▸ **Work to do**
Can you rename "column header" to "column heading" in the rows, starting at the line that has "Dashboard home icon" and stopping after the line that has "Action: click(x=6, y=123)"? Give back only those lines, with everything else unchanged and the pictures left out.

▸ **Data in this exercise**

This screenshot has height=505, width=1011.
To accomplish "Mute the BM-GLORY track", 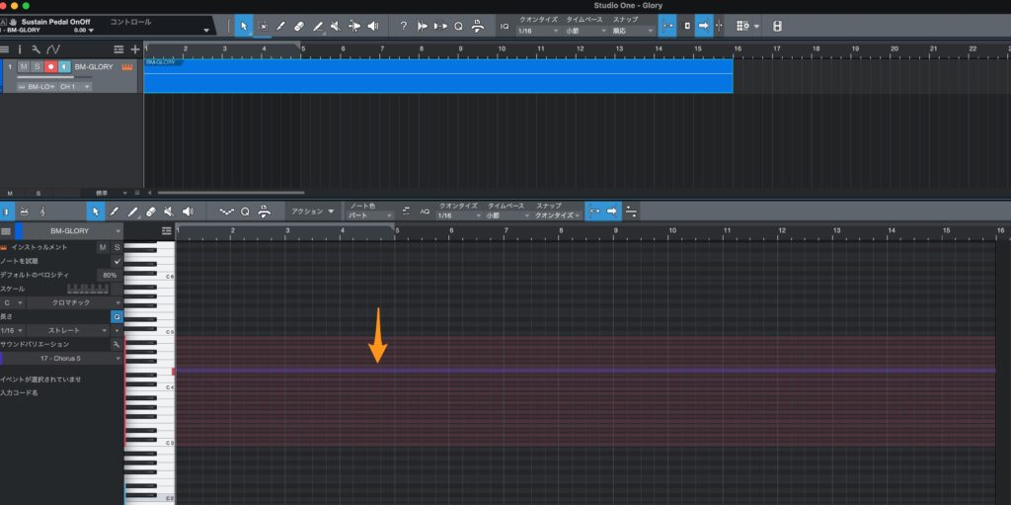I will (x=24, y=66).
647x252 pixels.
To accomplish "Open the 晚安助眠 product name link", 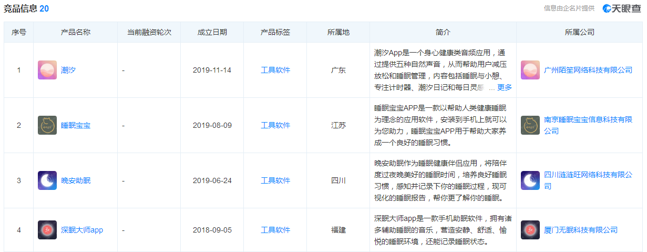I will tap(76, 180).
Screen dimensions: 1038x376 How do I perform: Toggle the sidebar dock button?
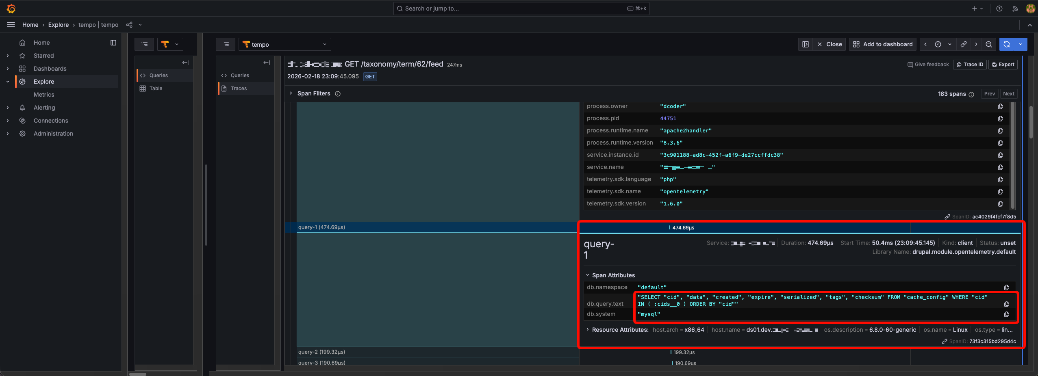click(113, 43)

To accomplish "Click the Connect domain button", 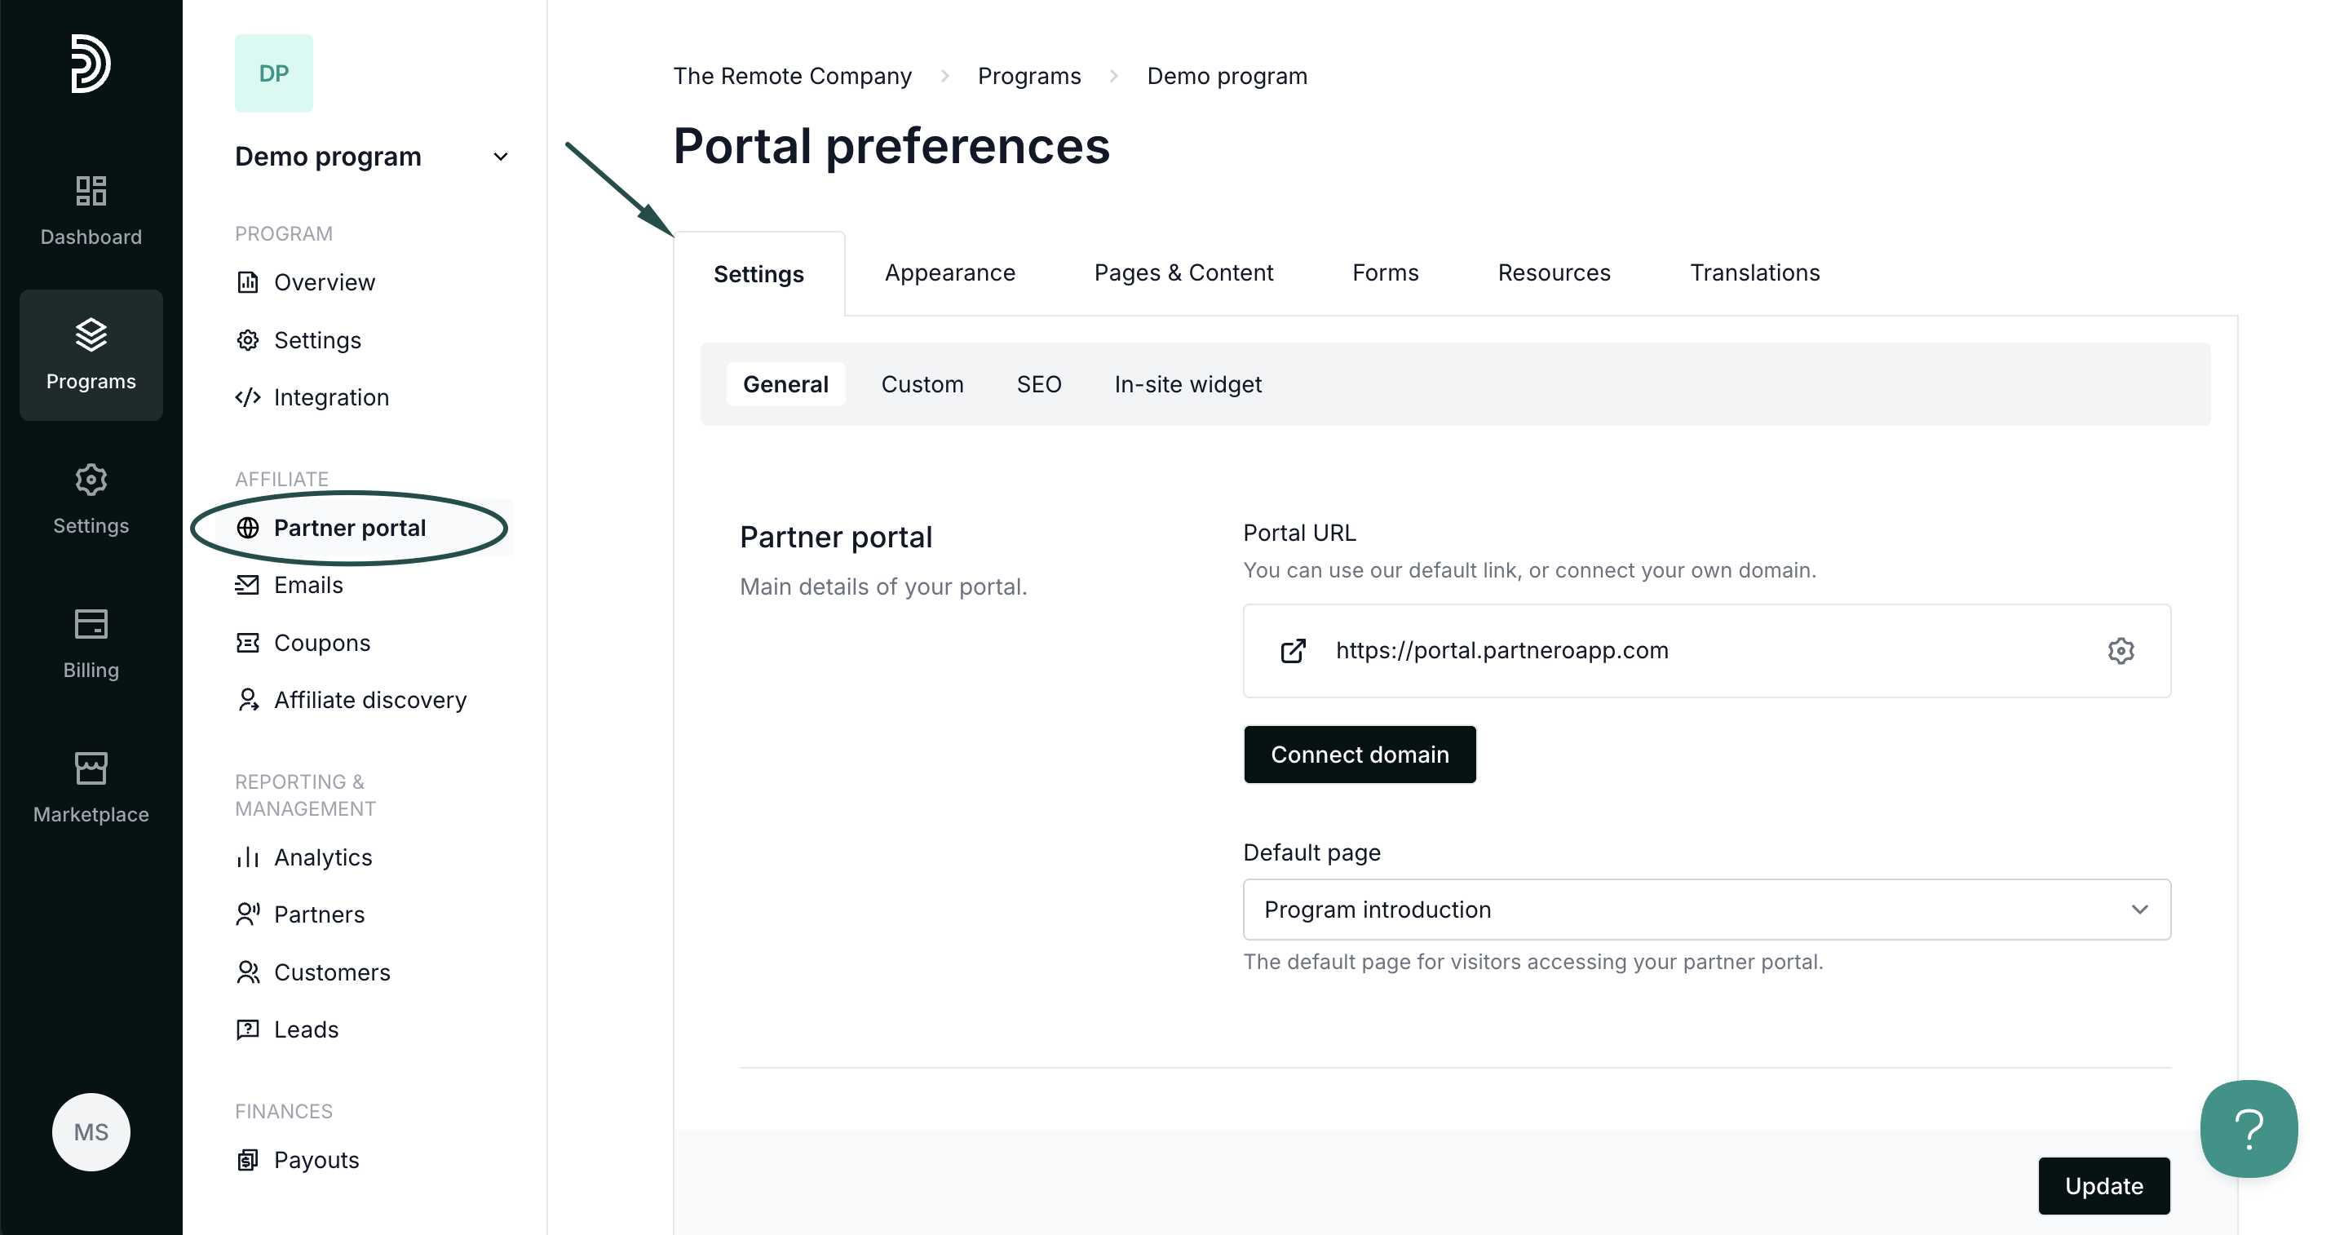I will pyautogui.click(x=1359, y=754).

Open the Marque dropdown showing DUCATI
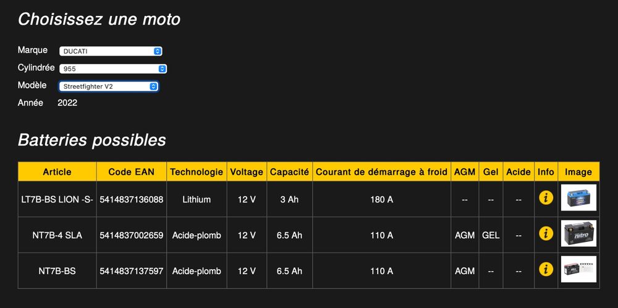pyautogui.click(x=111, y=51)
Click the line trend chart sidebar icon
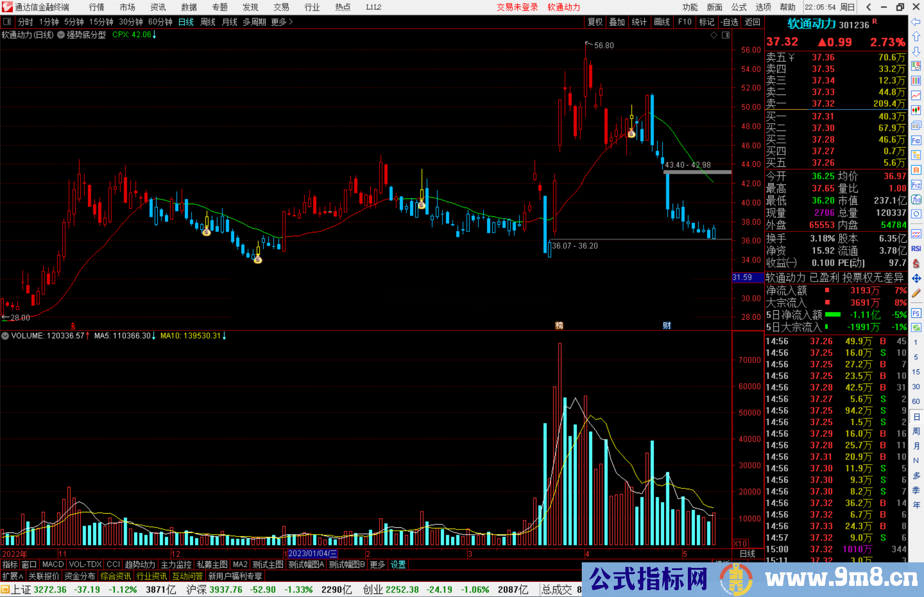This screenshot has height=597, width=924. coord(916,95)
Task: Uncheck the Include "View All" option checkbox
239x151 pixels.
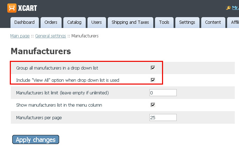Action: (x=153, y=80)
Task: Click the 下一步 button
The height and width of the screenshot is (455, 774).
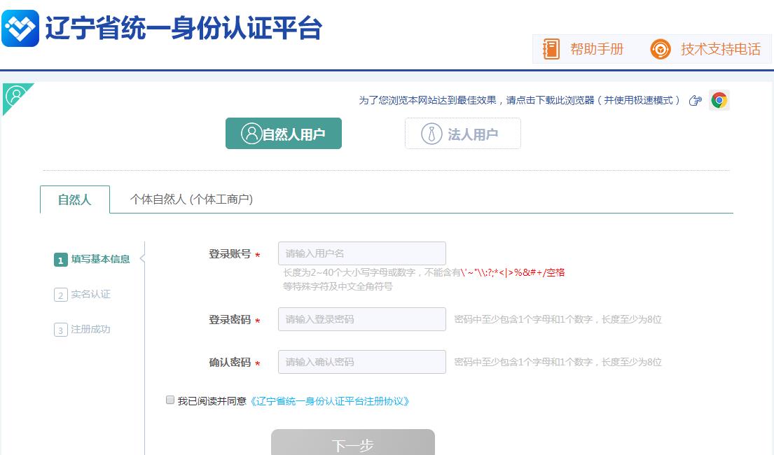Action: (x=352, y=444)
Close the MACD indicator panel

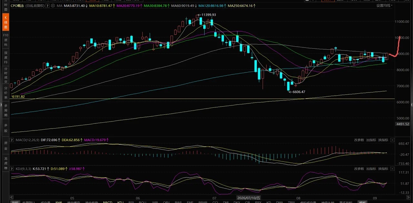(x=392, y=140)
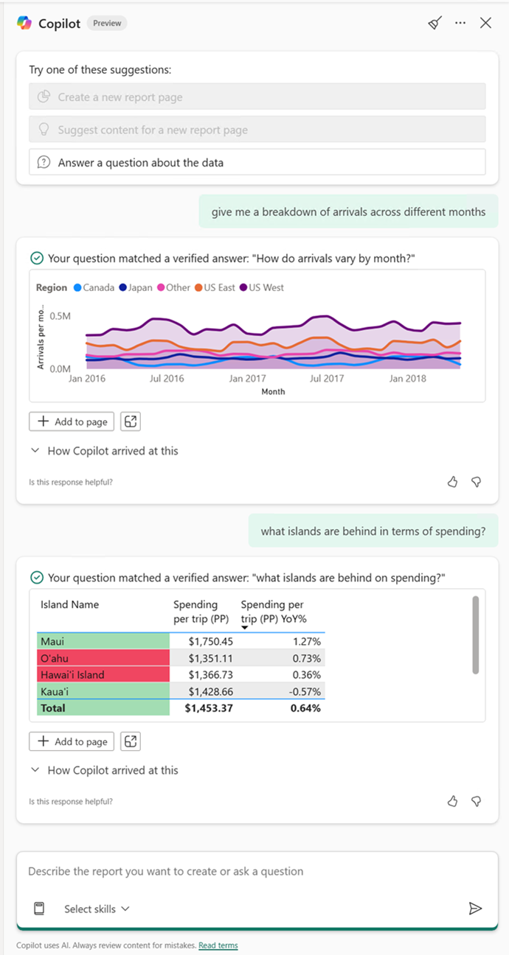Click the Spending per trip YoY% column header
This screenshot has height=955, width=509.
coord(272,611)
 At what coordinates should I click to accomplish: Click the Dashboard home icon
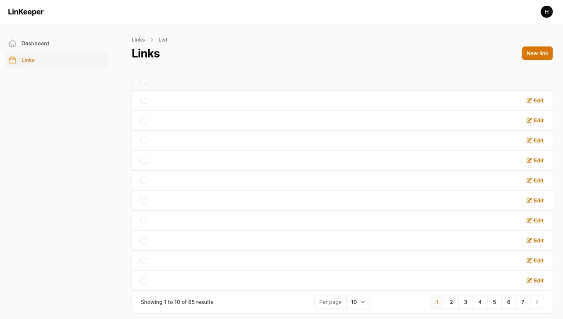coord(12,44)
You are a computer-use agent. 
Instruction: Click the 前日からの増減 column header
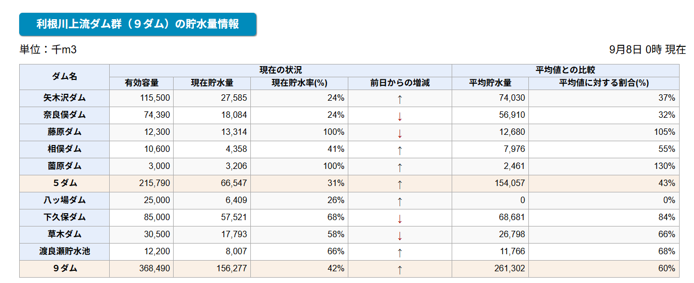[x=399, y=83]
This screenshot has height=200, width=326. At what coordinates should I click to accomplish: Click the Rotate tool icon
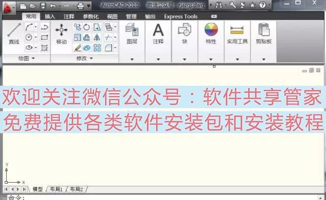click(87, 27)
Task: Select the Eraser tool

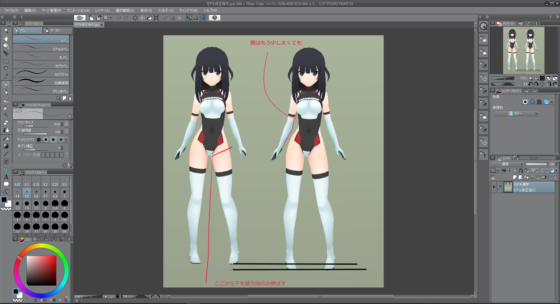Action: click(x=6, y=123)
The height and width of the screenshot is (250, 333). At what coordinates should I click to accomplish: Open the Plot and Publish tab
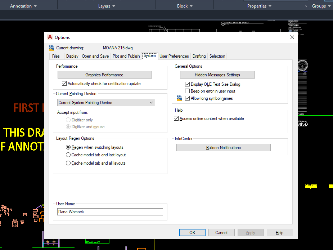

▸ **Full response**
 At what coordinates should I click to accomplish: Click the Dashboard home icon
coord(12,44)
You are a computer-use agent. 
Instruction: Click the 前日からの増減 column heading
[x=399, y=83]
This screenshot has height=200, width=326. At what coordinates should I click to accomplish: Click the Rotate tool icon
click(87, 27)
Task: Select the Eraser tool

Action: click(x=6, y=123)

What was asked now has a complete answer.